L.B. in Atlanta, GA writes: I was selected for a murder case jury in Maryland back in the 80's. I was a 20-something white guy.

The defendant was a young Black male. The defendant had been in a car with a young Black female. They were pulled over by a Maryland state trooper. The defendant had been to prison before and did not want to go back. He pulled a gun, shot the trooper, and told his companion to "get in the car and let's go." In one of the wisest decisions of her life, the girl said "No."

She stayed at the scene until the police arrived and offered testimony about what happened in court. It was a pretty open-and-shut case as to what happened. There was never a question of guilt. The vital question, and what took considerable jury deliberation, was whether it was premeditated murder or manslaughter.

What surprised me was that despite the defendant being Black, the very first person to vote guilty was a Black woman. She seemingly had zero compassion or care for the future of the defendant.

In the end, I and another young white guy were the last to be convinced that it met the legal definition for "premeditated," as the whole incident happened quickly, and was by no means pre-planned.

That experience taught me that: (1) people may surprise you in how they vote and (2) jurors take their responsibility seriously when someone's life hangs in the balance—even though the death penalty was not on the table.

R.H. in Santa Ana, CA, writes: Many years ago, my aunt was killed when a coal company semi backed out onto the highway in front of my uncle, who didn't see the trailer because it did not have lights.

Tort law has a concept called Negligence Per Se, in which the jury is told to presume negligence on the part of a defendant who injures another person while the defendant is breaking a law intended to protect people like the injured plaintiff.

Backing a semi truck onto a four-lane highway is illegal. Driving a semi truck at night without lights on the trailer is illegal. The judge should have given a negligence per se instruction, but he did not.

That coal company was at the time one of the largest employers in a several-county area.

Defense verdict.

Sometimes juries get it wrong.
◆ ◆ ◆ ◆
Exercise set:
1/ Answer these questions about the jury letters, one line each:
(a) What did the defendant in the Maryland case tell his companion after shooting the trooper?
(b) Who was the first juror to vote guilty in that case?
(c) What verdict was reached in the case involving the coal company semi?
2/ Please recast the paragraph of the jury letters that begins "The defendant was a young Black male" as a short bulleted list that keeps its main facts.
3/ Write what comes next in the jury letters, starting after "Sometimes juries get it wrong."
The data after this point comes from a different source than the jury letters.

Given material:
◆ ◆ ◆ ◆
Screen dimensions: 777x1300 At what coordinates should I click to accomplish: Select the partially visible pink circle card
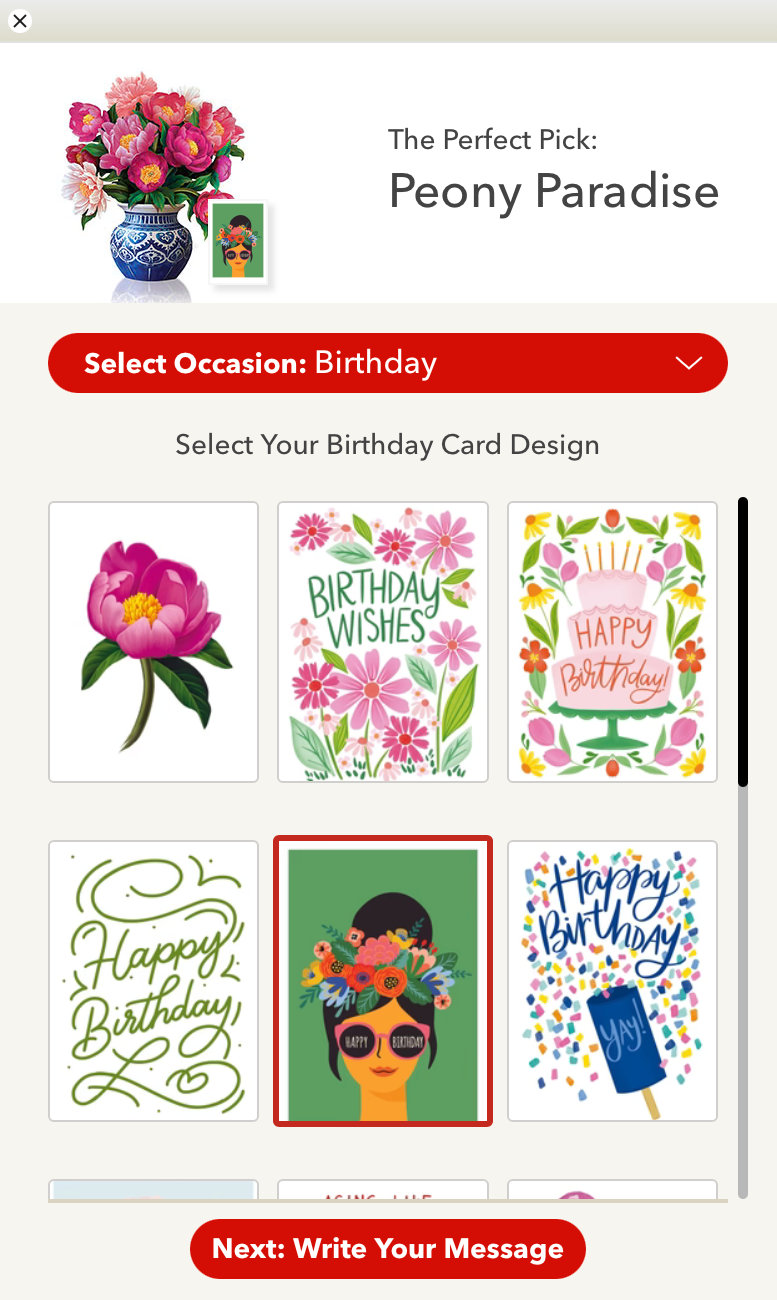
◆ ◆ ◆ ◆
Answers by task:
1/
(a) He told her to "get in the car and let's go."
(b) A Black woman.
(c) A defense verdict.

2/
- The defendant, a young Black man, was in a car with a young Black woman.
- A Maryland state trooper pulled them over.
- He had been to prison before and did not want to go back, so he pulled a gun and shot the trooper.
- He told his companion to get in the car and go, and she refused.

3/
S.S. in Seattle, WA, writes: I served on a jury for a federal case. It was in Seattle, and it was about drugs, guns, and money. There were lots and lots of charges. There were weeks of testimony. There was never any question that the judge was the single most important person in that room. There was also never any doubt in my mind that we twelve good [wo]men were a close second. The courtroom was a tight ship. We all did our jobs. The prosecution laid out their case in great, tedious, pedantic, crawling, repetitive detail. The defense asked question after question repeating the story the lawyers had presented in a dozen different ways already. Witnesses answered question after question. There was absolutely no drama.

We were instructed that during the presentation of evidence we couldn't talk to each other about any of it. That was the hardest part. When we were given the case to deliberate, and we finally got to talk to each other about the case, we reviewed each charge, read it over and over, talked to each other, searched through rafts of evidence in the books, looked at our notes, and, if we all agreed that the prosecution had delivered evidence that matched the criteria for that specific allegation, made a very deliberate decision on each charge. The prosecution made their case for quite a few of the charges, but missed a couple. The defense didn't provide an account to contradict the evidence presented, so we had no reasonable explanation for what we heard other than what the prosecution alleged.

In the end, it was a set process, no surprises, no drama, very little left to the imagination. There was very little room for variation from what the judge saw as proper, expedient, polite, respectful, almost mechanical, process. If that is anything like what will happen with the Former Guy, things will work out.

R.E. in Birmingham, AL, writes: I served on a jury about 13 years ago. It was a civil case between two long-divorced people who apparently spent all their time and money suing one another. It was icky.

When we got to the jury room, I was almost instantly selected as jury foreman based on the fact that I was the only juror who took notes and, you know, paid full attention. In our case, the ex-husband had sued the ex-wife because she called the sheriff on him when he came to her house, and he spent the weekend in jail. In his instructions to us, the judge had explained the elements that the plaintiff had to prove in order to prevail. I wrote those on a whiteboard, and then turned around to face my peers on the jury. Most of them were looking at me like I had been speaking Greek, and then engaged in an animated conversation about who they thought should win, based entirely on their individual senses of "right" and "wrong."

We eventually reached what I thought was the only defensible verdict, in part by persuasion and in part because some of them just got tired of the process and went along with anything that would get them out of the room.

To give you a sense of the level of understanding and analysis that was taking place, I have to include an event that happened during the trial itself. We were on a break, and a fellow juror sidled up to me and asked "what happens if we find him guilty?" He was asking me what would happen if we rendered a verdict of "GUILTY" against the PLAINTIFF in a CIVIL case. Good Lord.

We still have a big backlog of content, but we'll do another of these before the month is out. (Z)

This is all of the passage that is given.